Fortino, a 23-year-old Bishop Tonnos Catholic Secondary School graduate, and Jenner, a 22-year-old from Oakville, played instrumental roles in the Canadian women’s hockey team’s come-from-behind 3-2 win over the United States on Feb. 20.
Fortino assisted on Marie-Philp Poulin’s golden goal in overtime, while Jenner scored Canada’s first goal late in the third period to ignite the team’s comeback.
The win secured Canada’s fourth straight Olympic gold medal.
Fortino said it was an honour and privilege to represent the nation at the Olympics.
“It was such an incredible experience and a moment in my life I will cherish forever,” she said. “I was very fortunate to have had the coaching staff believe in me and have confidence in me as a player to be put on the ice at that moment in the game. I was just playing off my instincts and knew the right play was to pass it over to Poulin for the wide open net.”
Jenner said the experience was “unforgettable.”
“I’ve always dreamed of playing for Canada at the Olympics,” she said. “The experience lived up to my expectations. It was especially amazing to see all the support we were getting from Canadians in Russia and back home.”
When Fortino, Jenner and other players returned home last Tuesday, they were greeted by family, friends and a swarm of media at Toronto’s Pearson International Airport.
“It felt absolutely amazing to walk through the doors and see everyone so excited to greet us and congratulate us all,” Fortino said. “The best part was seeing my mom, grandmother and aunt waiting there for me with open arms. It was certainly a special moment for me as they are a huge part of my success.”
Jenner said she was “shocked” by the amount of media that made the trip to the airport.
“I think it’s great that our country gets behind its Olympic athletes,” she said. “We have such a big support system. It was nice for the travel to finally be over and to be able to go home for a home-cooked meal with my family.”
Fortino said her life has been “pretty hectic” since returning home, but she feels humbled by the fact that so many people want to hear about her experience.
“I have been mainly spending time with family and friends and sharing the medal with them, conducting various interviews and also flying out to NHL games to be honoured and recognized alongside my other teammates,” she said. “To become an Olympic gold medalist is something I have worked for and dedicated my entire life to. To now finally say I have accomplished my dream is such an incredible feeling.”
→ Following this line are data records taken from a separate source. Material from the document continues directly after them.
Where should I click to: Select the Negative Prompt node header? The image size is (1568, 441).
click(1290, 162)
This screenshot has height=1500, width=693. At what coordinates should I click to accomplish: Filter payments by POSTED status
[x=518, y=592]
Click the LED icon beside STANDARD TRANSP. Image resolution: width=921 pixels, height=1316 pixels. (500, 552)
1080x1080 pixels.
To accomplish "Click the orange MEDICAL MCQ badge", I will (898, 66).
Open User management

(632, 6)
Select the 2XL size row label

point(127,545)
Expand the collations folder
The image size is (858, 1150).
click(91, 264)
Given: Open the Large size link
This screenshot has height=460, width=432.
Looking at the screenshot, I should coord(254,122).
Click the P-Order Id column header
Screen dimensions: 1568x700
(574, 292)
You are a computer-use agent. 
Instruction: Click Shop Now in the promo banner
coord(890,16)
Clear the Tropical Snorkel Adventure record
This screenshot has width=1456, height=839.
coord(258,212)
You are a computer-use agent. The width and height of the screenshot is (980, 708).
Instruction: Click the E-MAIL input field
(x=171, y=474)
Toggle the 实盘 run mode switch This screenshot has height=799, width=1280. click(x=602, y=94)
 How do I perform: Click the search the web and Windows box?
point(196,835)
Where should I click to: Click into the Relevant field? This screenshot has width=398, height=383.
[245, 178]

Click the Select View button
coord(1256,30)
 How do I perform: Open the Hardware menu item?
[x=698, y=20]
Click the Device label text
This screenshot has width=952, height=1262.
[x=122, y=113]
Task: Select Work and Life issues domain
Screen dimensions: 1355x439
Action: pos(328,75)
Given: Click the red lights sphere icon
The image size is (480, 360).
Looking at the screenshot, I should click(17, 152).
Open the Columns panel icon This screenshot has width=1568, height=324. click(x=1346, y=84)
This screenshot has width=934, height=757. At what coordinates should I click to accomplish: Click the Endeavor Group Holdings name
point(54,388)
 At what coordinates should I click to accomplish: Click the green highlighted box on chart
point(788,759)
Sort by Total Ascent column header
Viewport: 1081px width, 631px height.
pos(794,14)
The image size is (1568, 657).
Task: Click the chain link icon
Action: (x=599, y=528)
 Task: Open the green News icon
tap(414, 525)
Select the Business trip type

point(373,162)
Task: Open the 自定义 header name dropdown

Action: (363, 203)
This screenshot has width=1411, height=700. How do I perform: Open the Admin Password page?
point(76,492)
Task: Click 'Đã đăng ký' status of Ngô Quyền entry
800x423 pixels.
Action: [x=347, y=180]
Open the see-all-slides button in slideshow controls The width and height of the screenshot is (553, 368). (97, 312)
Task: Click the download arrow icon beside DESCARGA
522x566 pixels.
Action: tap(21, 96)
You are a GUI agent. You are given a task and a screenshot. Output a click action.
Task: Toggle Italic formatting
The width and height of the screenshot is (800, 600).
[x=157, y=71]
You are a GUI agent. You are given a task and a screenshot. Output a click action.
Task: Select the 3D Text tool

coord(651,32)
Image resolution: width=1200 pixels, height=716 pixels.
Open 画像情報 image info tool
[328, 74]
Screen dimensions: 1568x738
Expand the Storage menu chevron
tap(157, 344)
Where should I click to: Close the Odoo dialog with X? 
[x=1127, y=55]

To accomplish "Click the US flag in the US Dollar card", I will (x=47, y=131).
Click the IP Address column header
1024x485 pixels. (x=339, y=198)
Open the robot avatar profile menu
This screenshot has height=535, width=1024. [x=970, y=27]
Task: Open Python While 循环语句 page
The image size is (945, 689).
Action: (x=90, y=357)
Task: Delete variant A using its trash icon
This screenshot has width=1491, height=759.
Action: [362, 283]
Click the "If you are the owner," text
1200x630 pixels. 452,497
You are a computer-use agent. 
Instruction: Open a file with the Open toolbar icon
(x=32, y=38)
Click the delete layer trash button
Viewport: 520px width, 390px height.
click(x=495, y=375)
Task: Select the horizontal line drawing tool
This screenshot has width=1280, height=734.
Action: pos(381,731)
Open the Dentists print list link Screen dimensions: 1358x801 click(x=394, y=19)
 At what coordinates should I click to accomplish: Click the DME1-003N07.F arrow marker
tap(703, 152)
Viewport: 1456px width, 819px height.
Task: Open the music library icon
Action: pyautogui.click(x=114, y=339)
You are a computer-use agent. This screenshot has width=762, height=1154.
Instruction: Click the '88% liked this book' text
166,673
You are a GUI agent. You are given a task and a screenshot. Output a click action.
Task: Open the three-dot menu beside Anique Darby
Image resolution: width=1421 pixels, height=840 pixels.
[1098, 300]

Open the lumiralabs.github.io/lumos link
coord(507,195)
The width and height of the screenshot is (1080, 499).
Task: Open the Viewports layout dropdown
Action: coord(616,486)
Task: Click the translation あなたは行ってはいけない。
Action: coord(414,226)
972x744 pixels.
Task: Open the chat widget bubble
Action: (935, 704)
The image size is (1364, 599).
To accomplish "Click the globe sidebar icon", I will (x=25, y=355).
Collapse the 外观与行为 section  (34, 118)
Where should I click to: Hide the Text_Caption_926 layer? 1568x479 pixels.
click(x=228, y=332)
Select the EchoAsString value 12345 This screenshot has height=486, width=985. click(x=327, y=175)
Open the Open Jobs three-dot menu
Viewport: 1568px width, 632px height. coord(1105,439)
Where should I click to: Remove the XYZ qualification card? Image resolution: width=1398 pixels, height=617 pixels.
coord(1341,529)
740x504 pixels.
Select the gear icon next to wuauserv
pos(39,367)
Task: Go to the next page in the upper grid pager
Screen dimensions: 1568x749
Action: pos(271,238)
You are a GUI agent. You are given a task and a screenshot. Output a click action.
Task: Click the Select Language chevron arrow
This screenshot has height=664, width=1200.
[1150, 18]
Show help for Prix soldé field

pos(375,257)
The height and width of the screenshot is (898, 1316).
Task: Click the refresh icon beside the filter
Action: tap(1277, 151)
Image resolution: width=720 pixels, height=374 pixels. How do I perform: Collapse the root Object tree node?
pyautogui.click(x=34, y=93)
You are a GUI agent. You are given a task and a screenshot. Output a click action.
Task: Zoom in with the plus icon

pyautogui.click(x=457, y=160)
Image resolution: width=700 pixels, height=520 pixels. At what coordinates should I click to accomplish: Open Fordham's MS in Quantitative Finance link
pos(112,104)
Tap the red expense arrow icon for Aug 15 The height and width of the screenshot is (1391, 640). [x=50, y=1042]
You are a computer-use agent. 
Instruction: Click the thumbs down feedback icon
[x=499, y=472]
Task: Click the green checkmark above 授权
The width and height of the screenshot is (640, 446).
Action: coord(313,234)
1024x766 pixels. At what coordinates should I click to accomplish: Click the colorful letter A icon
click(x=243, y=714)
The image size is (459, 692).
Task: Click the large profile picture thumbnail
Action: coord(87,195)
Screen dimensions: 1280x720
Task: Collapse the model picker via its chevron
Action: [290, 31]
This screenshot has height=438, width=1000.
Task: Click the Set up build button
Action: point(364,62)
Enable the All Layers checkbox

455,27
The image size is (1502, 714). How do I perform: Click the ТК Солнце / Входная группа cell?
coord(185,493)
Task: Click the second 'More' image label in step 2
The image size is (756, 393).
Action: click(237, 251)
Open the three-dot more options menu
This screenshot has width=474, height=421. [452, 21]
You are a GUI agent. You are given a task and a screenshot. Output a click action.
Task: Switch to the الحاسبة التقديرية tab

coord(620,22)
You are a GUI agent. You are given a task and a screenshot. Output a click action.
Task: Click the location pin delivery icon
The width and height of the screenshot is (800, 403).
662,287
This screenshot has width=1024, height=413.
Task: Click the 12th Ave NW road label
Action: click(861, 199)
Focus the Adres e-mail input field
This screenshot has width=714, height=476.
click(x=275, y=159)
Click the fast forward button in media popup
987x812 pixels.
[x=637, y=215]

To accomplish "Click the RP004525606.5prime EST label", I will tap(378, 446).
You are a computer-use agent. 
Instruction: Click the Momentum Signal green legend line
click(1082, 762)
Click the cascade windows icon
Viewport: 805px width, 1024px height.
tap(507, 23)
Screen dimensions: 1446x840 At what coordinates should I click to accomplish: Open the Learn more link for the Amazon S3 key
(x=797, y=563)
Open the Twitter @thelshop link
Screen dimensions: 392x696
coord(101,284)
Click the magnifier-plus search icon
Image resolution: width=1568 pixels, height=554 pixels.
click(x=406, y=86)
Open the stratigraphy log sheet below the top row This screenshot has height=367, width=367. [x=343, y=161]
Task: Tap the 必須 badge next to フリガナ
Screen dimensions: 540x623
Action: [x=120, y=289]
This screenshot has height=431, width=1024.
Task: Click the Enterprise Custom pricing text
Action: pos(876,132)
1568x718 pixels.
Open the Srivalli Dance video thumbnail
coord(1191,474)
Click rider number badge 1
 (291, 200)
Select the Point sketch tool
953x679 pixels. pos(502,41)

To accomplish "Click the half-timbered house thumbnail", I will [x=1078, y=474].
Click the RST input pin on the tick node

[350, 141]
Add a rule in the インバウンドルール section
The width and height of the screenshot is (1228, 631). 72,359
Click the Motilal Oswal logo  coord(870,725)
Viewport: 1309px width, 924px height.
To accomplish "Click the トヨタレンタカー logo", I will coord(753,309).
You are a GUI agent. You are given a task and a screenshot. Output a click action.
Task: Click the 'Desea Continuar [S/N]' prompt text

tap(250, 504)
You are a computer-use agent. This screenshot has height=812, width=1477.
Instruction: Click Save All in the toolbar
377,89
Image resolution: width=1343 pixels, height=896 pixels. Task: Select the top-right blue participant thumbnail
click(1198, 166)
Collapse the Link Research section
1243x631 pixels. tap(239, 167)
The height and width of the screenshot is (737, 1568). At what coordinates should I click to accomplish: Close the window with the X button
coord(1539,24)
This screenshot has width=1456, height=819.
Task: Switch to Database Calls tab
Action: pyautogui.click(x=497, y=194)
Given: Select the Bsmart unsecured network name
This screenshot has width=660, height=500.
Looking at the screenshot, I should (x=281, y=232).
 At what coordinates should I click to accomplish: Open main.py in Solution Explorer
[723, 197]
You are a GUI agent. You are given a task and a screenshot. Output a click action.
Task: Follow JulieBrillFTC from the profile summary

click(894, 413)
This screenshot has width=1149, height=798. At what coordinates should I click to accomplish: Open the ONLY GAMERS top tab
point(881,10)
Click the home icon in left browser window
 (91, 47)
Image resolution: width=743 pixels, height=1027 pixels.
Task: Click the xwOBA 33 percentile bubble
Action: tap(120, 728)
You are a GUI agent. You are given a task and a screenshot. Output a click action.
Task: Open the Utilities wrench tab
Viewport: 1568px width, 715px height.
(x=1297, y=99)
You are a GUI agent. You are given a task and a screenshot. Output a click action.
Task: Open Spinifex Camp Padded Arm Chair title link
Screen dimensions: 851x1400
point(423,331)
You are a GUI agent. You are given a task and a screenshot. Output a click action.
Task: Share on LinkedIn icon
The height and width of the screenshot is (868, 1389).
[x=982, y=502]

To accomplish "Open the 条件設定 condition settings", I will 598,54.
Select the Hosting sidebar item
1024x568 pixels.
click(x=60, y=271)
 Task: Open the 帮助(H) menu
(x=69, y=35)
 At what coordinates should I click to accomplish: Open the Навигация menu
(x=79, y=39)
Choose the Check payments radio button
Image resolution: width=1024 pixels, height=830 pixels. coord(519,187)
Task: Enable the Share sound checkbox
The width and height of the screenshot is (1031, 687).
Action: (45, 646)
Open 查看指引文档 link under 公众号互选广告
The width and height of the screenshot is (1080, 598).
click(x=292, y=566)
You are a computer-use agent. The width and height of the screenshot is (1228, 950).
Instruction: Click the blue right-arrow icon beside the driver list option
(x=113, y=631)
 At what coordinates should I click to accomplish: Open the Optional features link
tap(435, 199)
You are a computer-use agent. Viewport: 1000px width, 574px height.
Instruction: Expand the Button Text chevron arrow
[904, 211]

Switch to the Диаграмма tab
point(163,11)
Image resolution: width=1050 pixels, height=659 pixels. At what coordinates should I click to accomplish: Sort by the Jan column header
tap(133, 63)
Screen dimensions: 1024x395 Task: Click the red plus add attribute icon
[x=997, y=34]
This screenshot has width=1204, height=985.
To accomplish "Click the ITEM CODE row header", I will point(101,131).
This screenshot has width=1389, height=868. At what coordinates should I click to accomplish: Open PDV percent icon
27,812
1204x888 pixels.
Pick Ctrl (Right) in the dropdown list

Jenner said she hopes the performance the team put on and the way it carried itself at the Olympics has not only inspired Canadians, but also made them want to watch more women’s hockey.
“We have a great league in the Canadian Women’s Hockey League, where a large number of our Olympians play every year,” she said. “The high-calibre hockey is there for Canadians to enjoy and not just in the Olympic years. Hopefully, we have grabbed some people’s attention and created some new fans.”
During their three seasons with the Stoney Creek Junior Sabres, Fortino and Jenner helped lead the team to gold and bronze medals at the PWHL championships, as well as two gold medals at the Ontario Women’s Hockey Association provincial championships.
Both players went on to hold positions on the Ontario under-18, Hockey Canada under-18 and under-22 squads, before making the senior national team.
They also played together for four years at Cornell University with the Big Red women’s ice hockey team.
Fortino, who graduated from the university with a degree in nutritional sciences last year, is looking forward to doing a master’s program and furthering her education
Jenner will play another season at the Ivy League University with the Big Red and finish off her degree next year.
Both Fortino and Jenner also are looking to accomplish one other thing.
“My goal is to play for Canada at the 2018 Olympic Winter Games,” Fortino said. “I am going to continue playing hockey and will play for a women’s team in the CWHL.”
“I think at this point playing for the nation in the next Olympics is something that I would love to work towards,” Jenner said. “A lot can happen in four years, though, and I know as a player in this program you have to work extremely hard to keep your spot.”